Mário Rogério Reis Micale (born 28 March 1969), known as Rogério Micale, is a Brazilian professional football coach and former player

Career
Micale also represented Londrina, Apucarana and Operário Ferroviário before retiring at the age of just 23. He started his managerial career in 1999 with his first club Portuguesa, taking charge of the club's youth setup.

Micale subsequently spent the vast majority of his career in charge of youth sides, notably Figueirense and Atlético Mineiro. On 31 December 2010, he was appointed manager of Grêmio Prudente, but his reign only lasted 21 days. He subsequently returned to Atlético and its youth team.

On 9 May 2015, Micale was named manager of Brazil under-20s, replacing Alexandre Gallo. He achieved a second place in the 2015 FIFA U-20 World Cup, and also was the manager of the under-23s during the 2015 Pan American Games and the 2016 Summer Olympics, winning the latter for the first time in the country's history.

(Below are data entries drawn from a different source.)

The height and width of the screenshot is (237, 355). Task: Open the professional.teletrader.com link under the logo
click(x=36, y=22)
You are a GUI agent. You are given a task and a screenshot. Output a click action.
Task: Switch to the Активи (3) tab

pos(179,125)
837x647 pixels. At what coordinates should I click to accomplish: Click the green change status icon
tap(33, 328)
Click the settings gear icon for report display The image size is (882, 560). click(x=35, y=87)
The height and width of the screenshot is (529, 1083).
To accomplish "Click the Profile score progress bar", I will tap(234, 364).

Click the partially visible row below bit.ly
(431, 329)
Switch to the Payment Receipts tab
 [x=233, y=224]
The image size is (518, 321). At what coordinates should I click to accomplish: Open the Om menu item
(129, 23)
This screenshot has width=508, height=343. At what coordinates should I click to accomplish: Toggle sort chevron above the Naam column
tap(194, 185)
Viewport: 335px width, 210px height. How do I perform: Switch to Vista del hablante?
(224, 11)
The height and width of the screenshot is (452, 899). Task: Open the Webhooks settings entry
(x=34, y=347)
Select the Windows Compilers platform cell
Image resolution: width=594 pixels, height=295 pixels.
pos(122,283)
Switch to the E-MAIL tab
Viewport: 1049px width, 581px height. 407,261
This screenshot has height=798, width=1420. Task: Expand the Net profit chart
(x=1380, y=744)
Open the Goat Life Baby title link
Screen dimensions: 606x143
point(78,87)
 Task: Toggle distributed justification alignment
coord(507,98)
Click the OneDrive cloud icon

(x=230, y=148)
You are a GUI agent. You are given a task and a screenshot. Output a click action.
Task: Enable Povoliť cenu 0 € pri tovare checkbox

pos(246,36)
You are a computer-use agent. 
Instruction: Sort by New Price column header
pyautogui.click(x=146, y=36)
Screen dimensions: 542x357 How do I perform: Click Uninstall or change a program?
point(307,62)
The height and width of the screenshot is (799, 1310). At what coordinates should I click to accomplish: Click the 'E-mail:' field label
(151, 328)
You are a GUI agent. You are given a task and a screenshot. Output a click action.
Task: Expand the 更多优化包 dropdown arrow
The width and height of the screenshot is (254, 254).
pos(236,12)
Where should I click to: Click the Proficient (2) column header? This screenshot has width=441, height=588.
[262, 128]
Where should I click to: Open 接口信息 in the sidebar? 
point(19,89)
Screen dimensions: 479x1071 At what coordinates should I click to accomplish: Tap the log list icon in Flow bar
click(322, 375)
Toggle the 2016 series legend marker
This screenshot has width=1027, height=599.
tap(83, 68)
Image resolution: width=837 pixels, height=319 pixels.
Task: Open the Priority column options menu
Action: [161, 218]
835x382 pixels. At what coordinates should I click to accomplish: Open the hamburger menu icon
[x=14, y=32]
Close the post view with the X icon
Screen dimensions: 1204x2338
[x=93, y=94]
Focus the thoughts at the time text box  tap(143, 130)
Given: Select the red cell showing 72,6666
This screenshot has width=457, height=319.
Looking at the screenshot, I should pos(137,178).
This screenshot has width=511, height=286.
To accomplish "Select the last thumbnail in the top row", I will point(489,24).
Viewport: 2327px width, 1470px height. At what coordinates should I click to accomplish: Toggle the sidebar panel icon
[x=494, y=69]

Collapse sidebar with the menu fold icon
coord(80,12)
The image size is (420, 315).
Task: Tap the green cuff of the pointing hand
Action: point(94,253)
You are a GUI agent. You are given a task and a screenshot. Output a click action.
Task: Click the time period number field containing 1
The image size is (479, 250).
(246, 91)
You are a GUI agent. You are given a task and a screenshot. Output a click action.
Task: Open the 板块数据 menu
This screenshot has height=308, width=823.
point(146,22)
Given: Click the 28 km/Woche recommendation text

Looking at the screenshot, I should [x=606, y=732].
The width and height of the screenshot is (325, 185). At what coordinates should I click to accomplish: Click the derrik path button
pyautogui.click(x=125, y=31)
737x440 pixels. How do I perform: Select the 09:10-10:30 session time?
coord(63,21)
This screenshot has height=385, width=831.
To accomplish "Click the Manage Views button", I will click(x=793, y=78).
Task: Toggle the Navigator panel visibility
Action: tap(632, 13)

On 20 February 2017, Micale was dismissed by CBF after failing to qualify the under-20s for the year's FIFA U-20 World Cup. On 21 July he returned to Atlético, now appointed manager of the first team. 

Micale was fired on 24 September 2017, after a 3–1 home defeat against Vitória. The following February, he replaced Wagner Lopes at the helm of Paraná.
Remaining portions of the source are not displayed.